RGB is more than sufficient for many applications; however, some uses require far more spectral components. The premiere lines of ETC’s products use seven colors of LEDs, because this approach gives the fixtures a much broader gamut of saturated color as well as white light and soft pastels that much more closely mimic the spectral content of tungsten, with and without gels. This seven-color system also combines the various emitters in very specific ratios, because not all colors of LEDs are of comparable brightness. Very few LED luminaires take this approach to color mixing. No other prominent LED luminaire manufacturer takes this approach to color mixing. ETC is in a class of its own.
Typical white LED spectrum
In all LED fixtures, the final output rarely reaches into the extreme red and violet ends of the visible spectrum. This has an important impact, especially in the deep-red region that so strongly affects the appearance of human skin tones, wood tones, and other organic materials. It is difficult and very costly in terms of efficacy to include large amounts of the long-wavelength red light that flows so richly from all tungsten sources. This hit to efficacy will always be there. It is a fundamental component of the way we quantify visible light. LED luminaire manufacturers will therefore always face a tough tradeoff between high efficacy and high-quality spectral fullness.
Multicolor LED spectrum showing lack of deep red output
Is it necessarily either-or?
The conflict of efficacy and rich spectral content is one reason that many designers have preferred a hybrid tactic with solid-state lighting, combining both tungsten and LEDs in a stage rig. LED luminaires provide a strong punch of color, while conventional tungsten units boost brightness in white and fill in the critical long-wavelength parts of the spectrum.

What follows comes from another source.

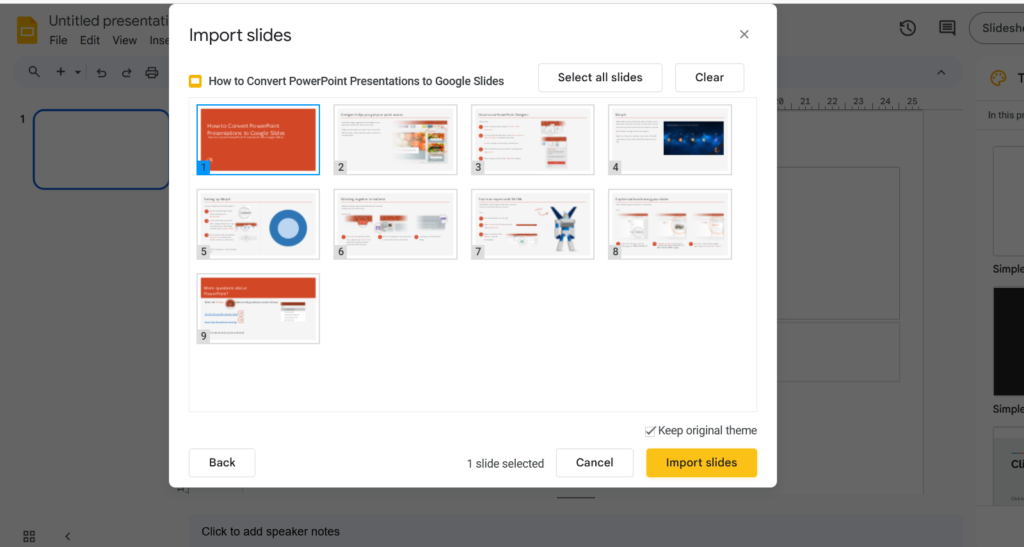The width and height of the screenshot is (1024, 547).
Task: Open version history clock icon
Action: (x=907, y=28)
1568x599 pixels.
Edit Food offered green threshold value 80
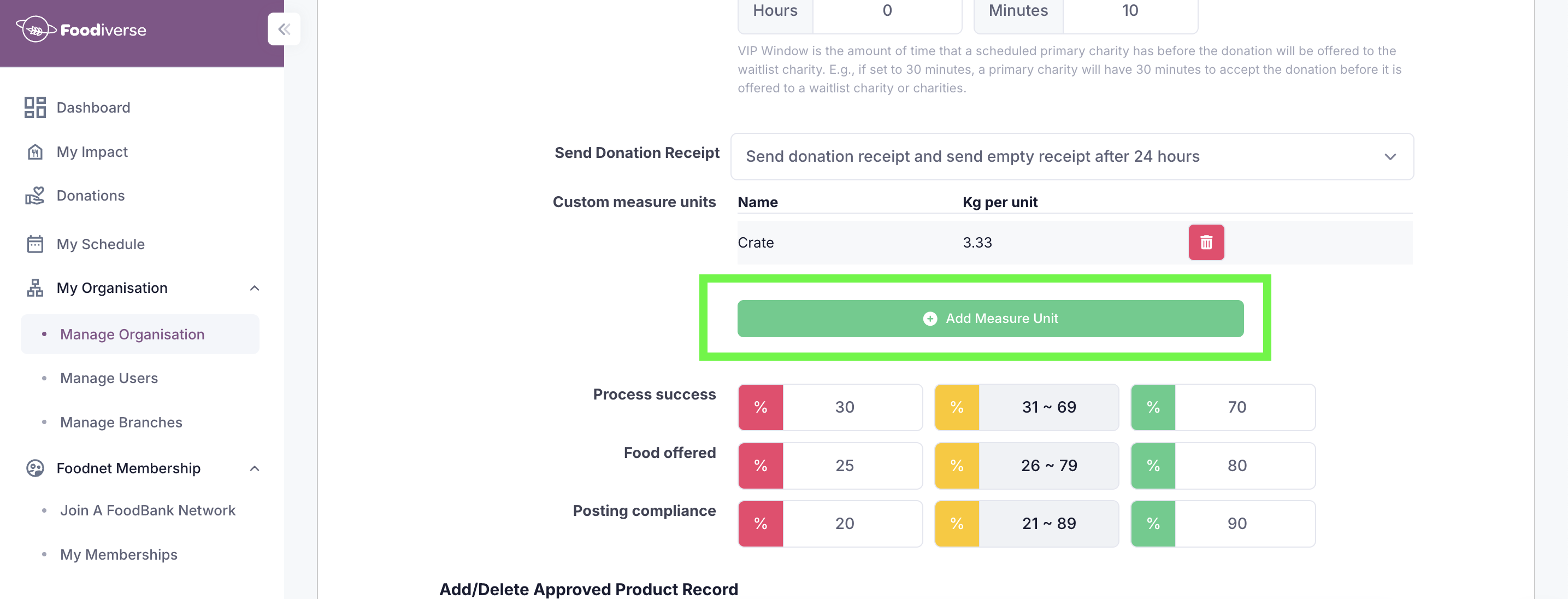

Having said this, though, solid-state luminaires continue to get brighter and more spectrally complete. With new developments like the incorporation of high-efficacy lime-green emitters in color-mixing fixtures, there are more and more installations in which LEDs are used exclusively, sometimes to great effect. The 2015 Tony Award®-winning musical, Fun Home, is lit primarily by ETC Source Four LED Series 2 fixtures (a noteworthy moment in the history of Broadway lighting, as it was the first major production lit almost exclusively by solid-state instruments). Even though the palette is filled with rich, organic tones and warm white light, these solid-state instruments fit beautifully and seamlessly within the production.
It may not be long before the reasons for clutching onto our beloved tungsten lose their justification altogether. Though it doesn’t yet saturate every application, solid-state lighting is now fully mainstream. The disruption has happened, and the world is most certainly embracing the LED revolution.
Rob Gerlach loves color. He loves it so much that he started a whole LED lighting company just to make more of it. He co-founded Selador in 2002 and introduced the x7 Color System™ to the world in 2004. Since then, he has guest-lectured around Europe and North America on the various aspects of LED lighting in theater environments – covering topics from human color perception to fixture efficacy and the need for new color and lighting metrics. In 2009, he accompanied ETC’s acquisition of the Selador product line to work with ETC in bringing brighter, better, and more colorful LED fixtures to life. He currently lives in Salt Lake City, Utah, with a beautifully pale wife and six colorful children.